A Regular Savings account is an account designed for people to save money each and every month. While the interest rates can be appealing these accounts often come with restrictions such as limiting how much money you can withdraw and make you pay every month.
The reason these accounts have such high-interest rates is that they usually last for 12 months. Once this term has ended, the rates get slashed. Regular Savings Accounts are often used as a marketing tool to gain your custom and might require you to have a current account too.

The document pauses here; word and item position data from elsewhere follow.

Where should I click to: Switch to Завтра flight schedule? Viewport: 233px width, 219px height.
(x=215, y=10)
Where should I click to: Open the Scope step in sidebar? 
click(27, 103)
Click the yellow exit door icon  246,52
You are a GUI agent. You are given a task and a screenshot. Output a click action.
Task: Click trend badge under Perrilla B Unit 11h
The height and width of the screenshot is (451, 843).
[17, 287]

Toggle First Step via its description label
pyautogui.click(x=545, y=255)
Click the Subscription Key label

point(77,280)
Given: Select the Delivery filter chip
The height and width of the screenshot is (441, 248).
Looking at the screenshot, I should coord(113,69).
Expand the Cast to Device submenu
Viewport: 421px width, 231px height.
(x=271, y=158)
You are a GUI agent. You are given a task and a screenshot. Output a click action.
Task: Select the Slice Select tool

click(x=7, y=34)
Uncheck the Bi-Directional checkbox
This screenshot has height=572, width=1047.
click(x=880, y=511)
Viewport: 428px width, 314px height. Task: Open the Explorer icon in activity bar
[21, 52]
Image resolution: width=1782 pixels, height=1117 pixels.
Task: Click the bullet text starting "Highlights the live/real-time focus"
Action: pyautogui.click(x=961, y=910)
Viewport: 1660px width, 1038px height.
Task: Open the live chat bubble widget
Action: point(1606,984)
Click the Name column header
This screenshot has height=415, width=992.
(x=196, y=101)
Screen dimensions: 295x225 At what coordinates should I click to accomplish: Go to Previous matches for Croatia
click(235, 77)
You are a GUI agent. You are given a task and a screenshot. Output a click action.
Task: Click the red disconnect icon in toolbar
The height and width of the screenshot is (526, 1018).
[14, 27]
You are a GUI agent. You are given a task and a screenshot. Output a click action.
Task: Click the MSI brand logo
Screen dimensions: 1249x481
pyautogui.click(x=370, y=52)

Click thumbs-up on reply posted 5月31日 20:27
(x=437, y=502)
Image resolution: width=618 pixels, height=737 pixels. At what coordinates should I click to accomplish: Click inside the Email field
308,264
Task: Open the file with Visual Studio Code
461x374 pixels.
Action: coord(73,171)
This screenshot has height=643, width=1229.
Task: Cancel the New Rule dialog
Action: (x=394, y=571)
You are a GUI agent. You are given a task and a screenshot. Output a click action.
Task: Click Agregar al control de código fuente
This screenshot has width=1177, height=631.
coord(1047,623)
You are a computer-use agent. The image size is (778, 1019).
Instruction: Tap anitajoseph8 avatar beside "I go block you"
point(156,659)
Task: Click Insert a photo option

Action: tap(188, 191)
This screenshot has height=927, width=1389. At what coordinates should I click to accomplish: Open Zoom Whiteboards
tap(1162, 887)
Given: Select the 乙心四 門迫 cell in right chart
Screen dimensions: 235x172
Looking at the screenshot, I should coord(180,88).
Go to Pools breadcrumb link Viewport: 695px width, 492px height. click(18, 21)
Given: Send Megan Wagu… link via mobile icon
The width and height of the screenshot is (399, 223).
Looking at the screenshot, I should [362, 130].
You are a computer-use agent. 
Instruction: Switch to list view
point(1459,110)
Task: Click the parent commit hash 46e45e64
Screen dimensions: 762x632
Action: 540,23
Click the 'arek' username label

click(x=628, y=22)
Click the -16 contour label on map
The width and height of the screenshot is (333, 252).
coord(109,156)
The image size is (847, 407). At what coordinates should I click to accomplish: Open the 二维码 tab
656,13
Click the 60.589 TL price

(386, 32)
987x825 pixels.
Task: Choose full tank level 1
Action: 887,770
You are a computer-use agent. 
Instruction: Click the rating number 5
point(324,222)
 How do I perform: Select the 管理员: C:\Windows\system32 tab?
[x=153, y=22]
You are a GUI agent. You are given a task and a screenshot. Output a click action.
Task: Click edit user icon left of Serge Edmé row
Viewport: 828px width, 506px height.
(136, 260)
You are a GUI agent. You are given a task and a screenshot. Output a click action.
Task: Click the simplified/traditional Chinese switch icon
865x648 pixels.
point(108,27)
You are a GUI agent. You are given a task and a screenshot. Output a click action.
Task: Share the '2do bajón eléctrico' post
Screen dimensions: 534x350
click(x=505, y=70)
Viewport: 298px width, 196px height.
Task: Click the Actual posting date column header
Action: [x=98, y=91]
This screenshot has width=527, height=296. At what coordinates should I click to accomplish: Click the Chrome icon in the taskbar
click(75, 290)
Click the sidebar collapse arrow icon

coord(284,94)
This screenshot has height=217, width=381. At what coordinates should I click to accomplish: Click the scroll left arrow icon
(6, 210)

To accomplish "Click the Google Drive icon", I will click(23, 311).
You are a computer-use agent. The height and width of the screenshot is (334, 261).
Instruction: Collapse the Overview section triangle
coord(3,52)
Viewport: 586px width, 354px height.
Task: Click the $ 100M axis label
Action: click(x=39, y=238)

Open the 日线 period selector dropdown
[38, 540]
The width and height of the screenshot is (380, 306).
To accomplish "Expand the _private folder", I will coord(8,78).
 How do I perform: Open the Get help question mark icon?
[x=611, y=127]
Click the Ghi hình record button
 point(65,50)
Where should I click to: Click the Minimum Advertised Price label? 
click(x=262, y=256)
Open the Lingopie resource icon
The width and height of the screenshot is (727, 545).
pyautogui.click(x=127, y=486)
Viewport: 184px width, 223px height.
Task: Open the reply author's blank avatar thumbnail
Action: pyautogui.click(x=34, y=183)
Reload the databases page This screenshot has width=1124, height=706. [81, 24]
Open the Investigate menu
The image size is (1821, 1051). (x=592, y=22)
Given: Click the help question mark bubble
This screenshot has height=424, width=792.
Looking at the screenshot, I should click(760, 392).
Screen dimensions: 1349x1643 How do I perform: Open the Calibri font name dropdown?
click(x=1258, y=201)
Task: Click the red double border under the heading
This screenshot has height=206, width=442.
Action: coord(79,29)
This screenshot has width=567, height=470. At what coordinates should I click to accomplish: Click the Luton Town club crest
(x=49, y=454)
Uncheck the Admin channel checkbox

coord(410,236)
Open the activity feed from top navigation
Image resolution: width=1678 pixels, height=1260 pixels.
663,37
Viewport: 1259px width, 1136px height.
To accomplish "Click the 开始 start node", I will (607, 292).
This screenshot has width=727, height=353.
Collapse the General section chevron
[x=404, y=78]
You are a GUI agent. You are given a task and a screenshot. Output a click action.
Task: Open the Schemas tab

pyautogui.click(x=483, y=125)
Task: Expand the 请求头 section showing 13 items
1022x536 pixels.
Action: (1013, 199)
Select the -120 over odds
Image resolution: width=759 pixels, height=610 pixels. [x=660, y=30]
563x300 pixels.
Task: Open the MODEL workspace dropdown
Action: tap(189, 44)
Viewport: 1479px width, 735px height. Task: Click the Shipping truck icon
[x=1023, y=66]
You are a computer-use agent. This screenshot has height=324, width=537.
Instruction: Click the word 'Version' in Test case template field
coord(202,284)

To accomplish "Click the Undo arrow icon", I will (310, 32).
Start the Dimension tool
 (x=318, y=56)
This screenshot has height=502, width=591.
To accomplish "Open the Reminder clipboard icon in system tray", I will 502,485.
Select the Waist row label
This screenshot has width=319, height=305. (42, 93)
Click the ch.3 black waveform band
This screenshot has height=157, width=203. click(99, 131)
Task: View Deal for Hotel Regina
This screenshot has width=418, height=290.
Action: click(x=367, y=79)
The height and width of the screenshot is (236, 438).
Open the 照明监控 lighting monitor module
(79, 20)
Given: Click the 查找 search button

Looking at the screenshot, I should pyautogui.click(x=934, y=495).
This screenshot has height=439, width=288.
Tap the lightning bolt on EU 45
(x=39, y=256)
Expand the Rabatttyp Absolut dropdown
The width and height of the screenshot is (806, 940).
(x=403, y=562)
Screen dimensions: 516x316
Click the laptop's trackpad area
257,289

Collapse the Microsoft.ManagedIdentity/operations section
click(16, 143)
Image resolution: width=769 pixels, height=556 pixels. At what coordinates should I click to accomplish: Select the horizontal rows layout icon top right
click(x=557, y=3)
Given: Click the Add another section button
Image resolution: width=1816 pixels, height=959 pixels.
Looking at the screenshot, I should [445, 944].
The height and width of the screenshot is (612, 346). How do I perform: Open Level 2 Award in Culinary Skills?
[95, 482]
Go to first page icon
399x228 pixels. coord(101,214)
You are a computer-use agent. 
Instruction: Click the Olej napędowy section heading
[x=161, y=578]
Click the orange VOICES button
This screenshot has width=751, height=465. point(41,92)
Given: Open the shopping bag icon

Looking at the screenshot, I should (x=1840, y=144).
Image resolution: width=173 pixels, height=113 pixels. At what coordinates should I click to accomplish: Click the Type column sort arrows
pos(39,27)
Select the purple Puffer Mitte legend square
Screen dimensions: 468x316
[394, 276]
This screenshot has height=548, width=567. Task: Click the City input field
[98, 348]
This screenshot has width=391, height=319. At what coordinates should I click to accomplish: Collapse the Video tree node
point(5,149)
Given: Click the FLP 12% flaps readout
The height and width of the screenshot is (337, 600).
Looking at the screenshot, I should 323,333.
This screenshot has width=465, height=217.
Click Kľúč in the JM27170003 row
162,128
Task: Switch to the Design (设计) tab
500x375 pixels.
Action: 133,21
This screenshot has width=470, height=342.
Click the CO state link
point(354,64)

All the interest that the Regular Savings Accounts earns will be paid tax-free. Basic taxpayers can enjoy £1000 of tax-free money or if you’re on the higher tax scale £500. If the interest paid is more than this allowance the government will take tax via your tax code or the self-assessment if you’re self-employed.
It’s worth pointing out that the interest you earn will be about 50% of the interest rate on the account as the month increases monthly not in one large sum.
Is Your Money Safe?
After the credit crunch, the government had to bail out Royal Bank of Scotland, Lloyds and Northern Rock, so it’s only natural to ask “is your money safe?”
As long as the money is held in a regulated UK bank or building society account, then it’s protected by the FSCS compensation scheme. But there is some additional information you need to know. This scheme will only cover up to £75,000 per person. Should you have more than this, then additional monies are not included.
For most people, the £75,000 limit is not a problem. Limitations on Accounts will mean you won’t get close to £75,000 in savings. With accounts that let you deposit more or if you have multiple savings accounts with the same bank, you might eventually pass £75,000. To ensure you remain protected you should spread your savings accounts across multiple banks.
Unfortunately, regular savings account get a lot of bad press. Mainly because people often don’t understand the rates being offered. People will complain that they only got half the advertised interest, but this is because they expected to get more. Not because the banks underpaid.
Maximize Earnings With Drip Feeding
A technique known as drip feeding can help you to earn the most interest possible. With a regular savings account, it will take the time to build up any amount of money you have in there. While banks will give you a high-interest rate, it’s only on the current balance which I will start small. If you have one lump sum, you can take advantage of drip feeding.
To do this you want to put the lump sum into the highest paying interest current account, and then you need to make regular payments into the regular savings account. With this method, you are slowly moving money from 1 account to another month by month. At any month your money is earning the most interest it can.